Ella misma abre la puerta principal de su casa del sur de Londres, sin asistentes a la vista, mirando de reojo la luz del atardecer, sorprendida. “Pasá, pasá”, dice, guiándome por un pasillo desordenado donde está su bicicleta hacia una cocina llena de pilas de libros en cada superficie posible. “¿Una taza de té?”, ofrece. Luego me lleva al cuarto de enfrente, donde hay más libros –de arte y de música y con pilas de memorias desparramadas sobre novelas diversas– apoyados en distintos muebles estilo boho-chic. Está oscuro aquí dentro, con techos bajos y pesadas cortinas dibujadas. Obras de arte enmarcadas cuelgan de todas las paredes. Florence Welch sigue con el jet lag de su último vuelo desde los Estados Unidos, después de ser headliner del Festival Grandoozy de Denver con su banda, Florence + The Machine.
Incluso en esta atmósfera crepuscular y a pesar de su cansancio, Welch, que viste una blusa de seda y unos pantalones chupín, está radiante. Su pelo castaño cae sobre sus hombros, pero su sonrisa flaquea: “Hoy es un día de ansiedad –anuncia–. La mayoría de los días son así, pero este se siente particularmente quisquilloso”. Acaba de pasar la mayor parte de la tarde tratando de encontrar algo de calma con una caminata larga (“Caminar es bueno para la ansiedad, dicen”) y un poco de meditación trascendental. Pero las presiones diarias no parece que vayan a terminar pronto para la cantante y compositora de 32 años: el día después de que nos encontremos, ella participará de la ceremonia del prestigioso Mercury Prize, en el que su cuarto disco, High as Hope, fue nominado a Álbum del Año. Después volverá a los Estados Unidos para dar dos shows en el Hollywood Bowl, seguidos de una gira mundial de arenas. También está mirando cautelosamente hacia las nominaciones de los premios Grammy de diciembre, con la expectativa de que High as Hope –que llegó al Nº 2 del Billboard 200 y Nº 1 del Top Rock Albums en julio, y es posiblemente su mejor disco hasta aquí– podría incluirse tanto en la categoría de pop como la del rock. “¡Nadie sabe dónde ponerme! –exclama, riendo–. Igual, me gusta un poco mantener las cosas despojadas”.

....

- DETALLES DE LA TAREA
Por favor, prosigue el perfil de Florence Welch a partir de su última oración. Los datos a continuación son un material aparte, sin relación con el perfil de Florence Welch.

- EXTRACTO DE LA FUENTE
....

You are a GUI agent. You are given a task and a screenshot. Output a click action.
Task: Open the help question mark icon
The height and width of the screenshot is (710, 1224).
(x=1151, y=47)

....

- RESPUESTA DEL EJERCICIO
Welch fue nominada para los Grammy ocho veces antes. “Aunque nunca gané –dice encogiéndose de hombros–. Pero luego, una aprende más de las derrotas, creo”. Cuatro de esas nominaciones llegaron en 2015 por su último disco, How Big, How Blue, How Beautiful, una colección de canciones que detallan cómo se convirtió en una especie de experta en causar estragos personales. “Mi mayor pensamiento secreto fue que quise ganar un Grammy por ese disco como forma de decirle ‘fuck you’ a toda la situación, porque obtuve esta… esta cosa como recompensa –explica–. Pero luego me di cuenta de que no perdía nada por no haber ganado”.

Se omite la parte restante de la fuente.